Evolving Triple Knowledge-Augmented LLMs for Code Translation in Repository Context
Guangsheng Ou, Mingwei Liu, Yuxuan Chen, Xueying Du, Shengbo Wang, Zekai Zhang, Xin Peng, Zibin Zheng
TL;DR
The paper tackles the challenge of repository-context code translation with LLMs by introducing K$^{\mathsf{3}}$Trans, a self-evolving framework that augments prompts with triple knowledge: dependency usage examples, target-language code samples, and successful translation function pairs. It constructs and continuously updates a multi-source knowledge base offline and retrieves the most relevant items online using BM25 and UniXcoder for re-ranking, followed by an LLM-based translation and self-debugging step. Empirical evaluation on the RustRepoTrans benchmark shows substantial gains over baselines across both execution-based and match-based metrics, with dependency usage examples delivering the largest impact and self-evolution providing ongoing improvements. The approach demonstrates practical potential for industrial software migration by improving accuracy, robustness, and adaptability to evolving repository contexts, while also identifying remaining challenges when target-language counterparts are missing in the translated repository.
Abstract
Large language models (LLMs) have behaved well in function-level code translation without repository-level context.

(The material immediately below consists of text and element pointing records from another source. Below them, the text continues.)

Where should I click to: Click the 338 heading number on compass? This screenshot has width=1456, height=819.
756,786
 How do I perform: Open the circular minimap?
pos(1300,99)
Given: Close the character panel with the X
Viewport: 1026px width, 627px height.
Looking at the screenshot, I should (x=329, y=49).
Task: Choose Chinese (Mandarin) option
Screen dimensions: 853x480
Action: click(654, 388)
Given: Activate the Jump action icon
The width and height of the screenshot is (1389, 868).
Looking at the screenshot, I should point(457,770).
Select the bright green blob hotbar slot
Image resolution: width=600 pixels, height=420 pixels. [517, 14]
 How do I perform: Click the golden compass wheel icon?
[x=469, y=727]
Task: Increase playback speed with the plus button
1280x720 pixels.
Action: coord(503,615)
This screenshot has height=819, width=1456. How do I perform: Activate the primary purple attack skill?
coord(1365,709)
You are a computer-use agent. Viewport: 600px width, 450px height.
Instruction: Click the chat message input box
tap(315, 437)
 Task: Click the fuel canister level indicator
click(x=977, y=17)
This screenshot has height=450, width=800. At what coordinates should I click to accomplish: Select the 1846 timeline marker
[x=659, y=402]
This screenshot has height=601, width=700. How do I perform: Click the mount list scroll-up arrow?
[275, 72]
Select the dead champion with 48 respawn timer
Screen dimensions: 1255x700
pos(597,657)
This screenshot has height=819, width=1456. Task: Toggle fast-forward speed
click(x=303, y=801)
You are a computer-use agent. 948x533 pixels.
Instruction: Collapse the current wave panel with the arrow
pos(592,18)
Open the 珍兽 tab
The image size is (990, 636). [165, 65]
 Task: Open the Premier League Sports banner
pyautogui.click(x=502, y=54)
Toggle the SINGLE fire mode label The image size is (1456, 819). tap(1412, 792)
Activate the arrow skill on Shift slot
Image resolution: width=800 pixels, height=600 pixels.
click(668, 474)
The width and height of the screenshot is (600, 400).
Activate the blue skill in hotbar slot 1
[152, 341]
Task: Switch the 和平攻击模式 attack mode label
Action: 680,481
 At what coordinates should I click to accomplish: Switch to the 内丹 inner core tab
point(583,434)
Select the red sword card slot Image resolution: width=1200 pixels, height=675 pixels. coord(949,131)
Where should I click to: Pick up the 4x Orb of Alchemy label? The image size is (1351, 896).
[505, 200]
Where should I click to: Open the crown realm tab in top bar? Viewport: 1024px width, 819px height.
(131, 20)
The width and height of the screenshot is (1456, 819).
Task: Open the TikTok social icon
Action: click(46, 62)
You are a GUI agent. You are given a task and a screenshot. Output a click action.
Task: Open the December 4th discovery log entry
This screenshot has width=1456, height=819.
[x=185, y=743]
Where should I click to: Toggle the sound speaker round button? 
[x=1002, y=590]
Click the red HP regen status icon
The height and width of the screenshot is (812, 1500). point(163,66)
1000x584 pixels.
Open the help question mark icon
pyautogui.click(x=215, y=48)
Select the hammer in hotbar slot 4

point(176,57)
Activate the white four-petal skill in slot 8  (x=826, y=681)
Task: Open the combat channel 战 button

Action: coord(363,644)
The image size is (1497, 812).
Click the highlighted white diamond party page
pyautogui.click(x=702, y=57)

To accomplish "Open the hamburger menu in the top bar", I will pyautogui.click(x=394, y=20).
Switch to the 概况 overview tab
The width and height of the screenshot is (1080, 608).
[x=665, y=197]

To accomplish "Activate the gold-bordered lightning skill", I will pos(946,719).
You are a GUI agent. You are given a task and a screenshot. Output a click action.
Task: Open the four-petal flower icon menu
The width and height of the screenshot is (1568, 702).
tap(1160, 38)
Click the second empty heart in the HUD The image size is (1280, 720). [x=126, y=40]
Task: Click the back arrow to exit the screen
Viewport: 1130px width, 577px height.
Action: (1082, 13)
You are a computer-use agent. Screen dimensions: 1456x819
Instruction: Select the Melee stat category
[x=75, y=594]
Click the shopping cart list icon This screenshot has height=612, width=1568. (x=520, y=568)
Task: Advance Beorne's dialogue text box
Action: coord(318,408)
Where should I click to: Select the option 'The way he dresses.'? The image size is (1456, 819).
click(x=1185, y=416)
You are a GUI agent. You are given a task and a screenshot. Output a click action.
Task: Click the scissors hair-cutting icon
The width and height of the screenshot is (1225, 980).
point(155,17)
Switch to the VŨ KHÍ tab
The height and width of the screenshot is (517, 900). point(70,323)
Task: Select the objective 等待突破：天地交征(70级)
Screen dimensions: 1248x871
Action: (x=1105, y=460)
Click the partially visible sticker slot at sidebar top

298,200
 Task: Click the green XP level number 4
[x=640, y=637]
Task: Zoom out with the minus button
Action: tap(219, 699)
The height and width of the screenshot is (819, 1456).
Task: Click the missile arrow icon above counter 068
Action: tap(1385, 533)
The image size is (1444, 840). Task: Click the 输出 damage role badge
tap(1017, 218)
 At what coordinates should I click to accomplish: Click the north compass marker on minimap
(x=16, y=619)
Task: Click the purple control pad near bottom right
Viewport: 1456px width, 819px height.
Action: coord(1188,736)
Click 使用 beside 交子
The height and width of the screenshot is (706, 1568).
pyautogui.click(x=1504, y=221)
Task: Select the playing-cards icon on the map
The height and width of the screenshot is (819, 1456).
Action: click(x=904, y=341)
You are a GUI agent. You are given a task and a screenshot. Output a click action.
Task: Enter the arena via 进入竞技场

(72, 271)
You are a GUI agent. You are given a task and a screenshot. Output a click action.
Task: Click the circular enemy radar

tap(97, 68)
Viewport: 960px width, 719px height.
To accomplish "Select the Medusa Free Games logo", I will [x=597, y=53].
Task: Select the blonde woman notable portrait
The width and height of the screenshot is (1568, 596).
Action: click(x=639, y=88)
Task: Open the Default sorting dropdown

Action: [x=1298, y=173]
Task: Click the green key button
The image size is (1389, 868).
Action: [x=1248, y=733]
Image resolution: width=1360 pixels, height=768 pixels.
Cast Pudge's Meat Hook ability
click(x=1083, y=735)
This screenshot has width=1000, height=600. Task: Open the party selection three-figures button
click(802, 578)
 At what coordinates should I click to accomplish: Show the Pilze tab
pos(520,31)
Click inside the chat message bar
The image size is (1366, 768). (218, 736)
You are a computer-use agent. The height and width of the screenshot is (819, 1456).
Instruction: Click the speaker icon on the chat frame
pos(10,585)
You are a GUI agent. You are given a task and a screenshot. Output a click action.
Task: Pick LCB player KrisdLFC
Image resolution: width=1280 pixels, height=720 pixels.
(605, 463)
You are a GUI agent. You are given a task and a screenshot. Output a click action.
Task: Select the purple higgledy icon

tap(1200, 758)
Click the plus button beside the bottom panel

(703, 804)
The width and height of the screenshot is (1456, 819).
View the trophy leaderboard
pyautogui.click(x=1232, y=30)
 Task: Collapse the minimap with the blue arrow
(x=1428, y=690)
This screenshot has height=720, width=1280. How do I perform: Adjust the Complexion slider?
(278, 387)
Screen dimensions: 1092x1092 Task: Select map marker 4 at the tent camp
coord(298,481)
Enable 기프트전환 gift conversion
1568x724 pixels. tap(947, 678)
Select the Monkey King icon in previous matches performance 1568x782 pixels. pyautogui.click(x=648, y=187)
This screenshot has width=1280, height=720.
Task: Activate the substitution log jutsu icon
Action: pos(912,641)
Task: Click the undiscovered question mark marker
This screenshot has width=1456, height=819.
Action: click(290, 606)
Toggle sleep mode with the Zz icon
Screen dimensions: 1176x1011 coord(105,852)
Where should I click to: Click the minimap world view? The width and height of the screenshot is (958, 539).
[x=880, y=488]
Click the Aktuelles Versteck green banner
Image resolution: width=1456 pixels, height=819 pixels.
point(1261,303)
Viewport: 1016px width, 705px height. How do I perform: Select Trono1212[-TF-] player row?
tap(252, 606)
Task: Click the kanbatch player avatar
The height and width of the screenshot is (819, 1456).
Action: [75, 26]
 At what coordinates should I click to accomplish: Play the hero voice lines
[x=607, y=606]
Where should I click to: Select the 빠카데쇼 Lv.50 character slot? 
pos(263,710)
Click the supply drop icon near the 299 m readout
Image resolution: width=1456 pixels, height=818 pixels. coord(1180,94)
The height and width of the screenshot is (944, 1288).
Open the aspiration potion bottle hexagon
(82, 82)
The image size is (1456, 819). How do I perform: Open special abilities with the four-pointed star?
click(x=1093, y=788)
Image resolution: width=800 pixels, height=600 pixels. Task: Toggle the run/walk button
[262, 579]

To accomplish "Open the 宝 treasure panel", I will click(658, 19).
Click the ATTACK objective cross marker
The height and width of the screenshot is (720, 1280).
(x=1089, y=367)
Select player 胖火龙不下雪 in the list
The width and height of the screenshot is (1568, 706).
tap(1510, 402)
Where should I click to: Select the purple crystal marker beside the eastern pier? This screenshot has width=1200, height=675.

However, the performance of LLMs in repository-level context code translation remains suboptimal due to complex dependencies and context, hindering their adoption in industrial settings. In this work, we propose a novel LLM-based code translation technique K-Trans, which leverages triple knowledge augmentation to enhance LLM's translation quality under repository context in real-world software development. First, K-Trans constructs a evolving translation knowledge base by extracting relevant information from target-language codebases, the repository being translated, and prior translation results. Second, for each function to be translated, K-Trans retrieves relevant triple knowledge, including target-language code samples, dependency usage examples, and successful translation function pairs, serving as references to enhance LLM for translation. Third, K-Trans constructs a knowledge-augmented translation prompt using the retrieved triple knowledge and employs LLMs to generate the translated code while preserving repository context. It further leverages LLMs for self-debugging, enhancing translation correctness. Lastly, K-Trans continuously evolves the translation knowledge base. The experiments show that K-Trans substantially outperforms the baseline adapted from previous work by 19.4%/40.2% relative improvement in pass@1 and 0.138 in CodeBLEU. It is important to note that the results also demonstrate that each knowledge significantly contributes to K-Trans's effectiveness in handling repository-level context code translation, with dependency usage examples making the most notable contribution. Moreover, as the self-evolution process progresses, the knowledge base continuously enhances the LLM's performance across various aspects of the repository-level code translation.